On allait chercher le lait chez Mouthon aux Dînes Chiens.
Plus tard Mme Bredi venait à cheval nous apporter le lait. Comme je faisais le ménage à la porterie, je l'entendais arriver et je gardais le cheval, je le caressais.
Plus tard encore, en 1965, le laitier passait déposer le lait devant la porte, puis dans le carré Médicis qui conduisait à la chapelle.
Une mercière, Mme Marthe Bender, a voulu s'occuper de nous en apprenant que notre maman était morte. Nous l'appelions maman Marthe. J'ai joué de l'harmonium pour le mariage de sa belle-fille ainsi que pour son enterrement (elle est décédée à l'Arpage).

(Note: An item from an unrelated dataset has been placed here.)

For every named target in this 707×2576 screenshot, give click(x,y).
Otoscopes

Chilly-Mazarin ne me déplaisait pas. J'aimais beaucoup les kermesses communales, la fête de Saint Étienne le 1er août avec les manèges et les chevaux de bois (il n'y avait pas les Mazarinettes à l’époque !). C'était une vie de village.
Mme Olive nous permettait d'aller dans le parc de Bel Abord avec une sœur mais il fallait faire attention aux mines. On y passait l'après midi entier.

La chapelle de l’établissement a été construite dans les années 30. C'était un véritable bijou. Des habitués venaient tous les jours comme Mme Olive et Mme Ratt. Elle a été détruite en 1988 : c'était le deuil sur le marché.

J'ai appris à jouer de l’Harmonium à 2 élèves. J'ai commencé à jouer aux cérémonies religieuses quand le père Leroy cherchait un organiste bénévole. J'ai continué avec les enterrements jusqu'en 2005.

Le changement a commencé en 1960. Chilly est devenu une petite ville quand le château de Bel Abord a été détruit et la première résidence construite.

Après 1960 j'ai continué à aimer Chilly :

la mairie, Gérard Funès et son équipe (ils sont venus avec Gérard Proux chercher mon orgue pour l’amener à l’Arpage), c’est Madame Lasseron qui a permis que ma sœur entre à l'Arpage .
Bien qu'il soit de gauche j'ai toujours voté pour Gérard Funès et ensuite pour Rafika Rezgui : j'admire la réussite de cette jeune femme d'origine arabe.

Dans la rue je rencontre souvent Marez qui me fait traverser.
J'aime la paroisse mais je préfère l'église Notre Dame du Concile qui est plus vivante que Saint Étienne.
J'aimais bien l'atelier tricot et céramique de Mme Lavergnes à Morangis mais j'aurais préféré qu'il soit à Chilly où l'ambiance est plus jeune.

J'aimais aller au « Mouthon qui Fume » qui vendait des audio disques

Je serai bien restée à Chilly si l'opportunité de partir à Marseille ne s'était pas présentée pour Sylvaine et moi, mais je ne souhaitais pas entrer à l'Arpage.